AI 2014

27th Canadian Conference on Artificial Intelligence
May 6-9, 2014, Montréal, Québec, Canada

Invited Speakers

AI 2014 will include a technical program consisting of presentations of research papers, invited speakers, and tutorials describing the state-of-the-art in artificial intelligence. A Graduate Student Symposium will occur on the first day of the conference. AI 2014 will feature the following distinguished invited speakers.


Stan Matwin

Text Mining: Where do we come from, Where do we go?

In this talk we will review text mining, a "hot" area of current AI research. There is little doubt that text is an important kind of data, and that it calls for special analysis and information extraction techniques. It has been stated that text data constitutes 80% of the overall data volume. In the last fifteen years, Machine Learning and Applied Computational Linguistics have come together to significantly contribute to intelligent text mining. In this talk we will review the history of the field and some of its more recent accomplishments, e.g. selected modern text mining techniques such as Conditional Random Fields and Latent Dirichlet Allocation. We will speculate where the field may be going. In particular, we will ponder the Big Data argument, suggesting that the ability to process huge data (and text) repositories limits, or even eliminates, the need for knowledge-intensive methods.
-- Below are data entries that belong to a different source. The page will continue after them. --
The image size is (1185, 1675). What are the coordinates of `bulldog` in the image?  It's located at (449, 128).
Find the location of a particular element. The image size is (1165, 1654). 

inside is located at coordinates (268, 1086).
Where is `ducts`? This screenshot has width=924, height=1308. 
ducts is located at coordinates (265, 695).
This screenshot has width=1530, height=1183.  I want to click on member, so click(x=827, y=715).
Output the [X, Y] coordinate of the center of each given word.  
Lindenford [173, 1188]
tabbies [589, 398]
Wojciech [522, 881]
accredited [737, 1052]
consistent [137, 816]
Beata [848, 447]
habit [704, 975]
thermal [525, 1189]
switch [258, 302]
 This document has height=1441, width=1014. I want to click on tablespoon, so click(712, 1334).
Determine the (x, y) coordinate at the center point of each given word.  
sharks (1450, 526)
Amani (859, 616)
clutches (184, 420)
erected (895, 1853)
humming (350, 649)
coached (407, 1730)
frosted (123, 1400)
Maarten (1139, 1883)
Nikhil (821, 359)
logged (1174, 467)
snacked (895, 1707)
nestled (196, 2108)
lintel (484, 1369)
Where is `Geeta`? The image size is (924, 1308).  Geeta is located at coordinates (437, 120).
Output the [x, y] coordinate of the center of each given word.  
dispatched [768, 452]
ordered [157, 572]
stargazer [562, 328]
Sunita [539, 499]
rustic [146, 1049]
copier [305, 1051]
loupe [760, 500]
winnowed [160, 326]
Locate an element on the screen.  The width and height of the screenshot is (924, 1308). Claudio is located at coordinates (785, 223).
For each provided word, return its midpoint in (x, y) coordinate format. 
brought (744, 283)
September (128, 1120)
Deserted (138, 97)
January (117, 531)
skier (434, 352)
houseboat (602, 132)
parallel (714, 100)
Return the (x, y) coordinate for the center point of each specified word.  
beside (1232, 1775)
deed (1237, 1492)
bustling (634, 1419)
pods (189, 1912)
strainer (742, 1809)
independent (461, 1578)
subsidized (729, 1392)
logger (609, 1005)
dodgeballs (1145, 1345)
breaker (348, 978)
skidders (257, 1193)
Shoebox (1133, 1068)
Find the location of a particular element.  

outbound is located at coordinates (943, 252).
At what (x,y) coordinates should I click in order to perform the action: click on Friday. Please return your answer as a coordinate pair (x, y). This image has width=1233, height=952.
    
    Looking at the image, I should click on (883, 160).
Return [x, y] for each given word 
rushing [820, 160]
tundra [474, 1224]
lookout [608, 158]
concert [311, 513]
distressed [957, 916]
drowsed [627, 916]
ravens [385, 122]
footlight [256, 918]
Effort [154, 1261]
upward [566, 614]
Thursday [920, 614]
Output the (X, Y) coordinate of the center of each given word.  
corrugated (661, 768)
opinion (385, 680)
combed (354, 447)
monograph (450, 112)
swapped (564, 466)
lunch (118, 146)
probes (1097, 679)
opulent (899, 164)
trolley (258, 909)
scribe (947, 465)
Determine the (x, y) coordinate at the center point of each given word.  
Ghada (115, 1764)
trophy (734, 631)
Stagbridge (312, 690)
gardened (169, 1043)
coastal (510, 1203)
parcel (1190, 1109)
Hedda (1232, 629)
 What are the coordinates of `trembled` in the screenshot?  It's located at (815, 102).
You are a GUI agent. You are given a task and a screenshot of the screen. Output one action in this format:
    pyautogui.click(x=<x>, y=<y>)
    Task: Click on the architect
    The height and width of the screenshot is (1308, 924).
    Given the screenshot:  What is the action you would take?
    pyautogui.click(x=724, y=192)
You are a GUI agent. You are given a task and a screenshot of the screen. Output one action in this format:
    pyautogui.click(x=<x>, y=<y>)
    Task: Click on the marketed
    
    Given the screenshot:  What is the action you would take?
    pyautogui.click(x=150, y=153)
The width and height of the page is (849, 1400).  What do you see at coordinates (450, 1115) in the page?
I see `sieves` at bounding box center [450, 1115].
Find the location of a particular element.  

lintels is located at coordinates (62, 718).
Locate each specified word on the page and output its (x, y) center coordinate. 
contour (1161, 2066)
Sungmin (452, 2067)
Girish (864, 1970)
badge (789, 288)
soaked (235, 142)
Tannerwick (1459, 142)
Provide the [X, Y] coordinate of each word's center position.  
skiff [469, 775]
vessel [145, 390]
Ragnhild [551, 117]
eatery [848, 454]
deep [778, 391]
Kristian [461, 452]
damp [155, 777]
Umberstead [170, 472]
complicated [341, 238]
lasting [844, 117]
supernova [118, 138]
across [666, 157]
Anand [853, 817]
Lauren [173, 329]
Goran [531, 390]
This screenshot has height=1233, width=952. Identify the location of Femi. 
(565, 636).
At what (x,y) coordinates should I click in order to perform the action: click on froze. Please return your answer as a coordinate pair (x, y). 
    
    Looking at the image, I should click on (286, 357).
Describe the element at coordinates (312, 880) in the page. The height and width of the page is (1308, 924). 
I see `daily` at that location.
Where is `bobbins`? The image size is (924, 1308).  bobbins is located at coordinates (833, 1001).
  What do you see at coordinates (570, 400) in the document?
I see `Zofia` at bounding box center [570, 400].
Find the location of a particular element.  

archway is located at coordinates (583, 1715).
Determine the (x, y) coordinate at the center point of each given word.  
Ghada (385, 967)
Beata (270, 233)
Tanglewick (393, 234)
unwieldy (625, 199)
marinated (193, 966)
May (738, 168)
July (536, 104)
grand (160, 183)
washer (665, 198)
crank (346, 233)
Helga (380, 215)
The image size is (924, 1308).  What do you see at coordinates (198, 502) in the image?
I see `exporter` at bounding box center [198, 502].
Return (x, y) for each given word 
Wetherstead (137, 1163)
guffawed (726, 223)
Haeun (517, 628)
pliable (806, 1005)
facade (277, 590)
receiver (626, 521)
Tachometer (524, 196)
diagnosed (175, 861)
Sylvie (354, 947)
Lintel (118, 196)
Stan Matwin is Canada Research Chair (Tier 1) in Visual Text Analytics at Dalhousie University. His other honours include Fellow of the European Coordinating Committee on Artificial Intelligence, Fellow of the Canadian Artificial Intelligence Association, and Ontario Champion of Innovation. He has held academic positions at many universities in Canada, the U.S., Europe, and Latin America including the University of Guelph, Acadia University, and the University of Ottawa where in 2011 he was named a Distinguished University Professor (on leave). In 2013, he moved to Dalhousie University, where he is a CRC and Director of the Institute for Big Data Analytics. Stan is recognized internationally for his work in text mining, applications of machine learning, and data privacy. He is author or co-author of more than 250 research papers. He is a former president of the Canadian Artificial Intelligence Association (CAIAC) and of the IFIP Working Group 12.2 (Machine Learning). Stan has significant experience and interest in innovation and technology transfer and he is one of the founders of Distil Interactive Inc. and Devera Logic Inc.


Khaled El Emam

Deploying Secure Multi-party Computation in Practice: Examples in Health Settings

There is significant pressure to link and share health data for research, public health, and commercial purposes. However, such data sharing must be done responsibly and in a manner that is respectful of patient privacy. Secure multi-party computation (SCM) methods present one way to facilitate many of these analytic purposes. In fact, in some instances SCM is the only known realistic way allow some of these data disclosures and analyses to happen (without having to change the law to selectively remove privacy protections). This talk will describe two recent real-world projects where SMC was applied to address such data sharing concerns. The first was to measure the prevalence of antimicrobial resistant organism (e.g., MRSA) infections across all long term care homes in Ontario. A SMC system was deployed to collect data from close to 600 long term care homes in the province and establish a colonization and infection rate baseline. The second project pertains to securely linking large databases to allow de-duplication and secure look-up operations without revealing the identity of patients. This system performs approximate matching while maintaining a constant growth in complexity. In both of these cases a number of theoretical and engineering challenges had to be overcome to scale SCM protocols to operate efficiently and to transition them from the laboratory into practice.

Khaled El Emam is founder and CEO of Privacy Analytics Inc., a software company which develops de-identification tools for hospitals and registries to manage the disclosure of health information to internal and external parties. Khaled is also an Associate Professor at the University of Ottawa, Faculty of Medicine and the School of Information Technology and Engineering, a senior investigator at the Children's Hospital of Eastern Ontario Research Institute, and a Canada Research Chair in Electronic Health Information at the University of Ottawa. His main area of research is developing techniques for health data anonymization and secure disease surveillance for public health purposes. Previously, Khaled was a Senior Research Officer at the National Research Council of Canada, and prior to that he was head of the Quantitative Methods Group at the Fraunhofer Institute in Kaiserslautern, Germany. He has co-founded two companies to commercialize the results of his research work. In 2003 and 2004, he was ranked as the top systems and software engineering scholar worldwide by the Journal of Systems and Software based on his research on measurement and quality evaluation and improvement, and ranked second in 2002 and 2005.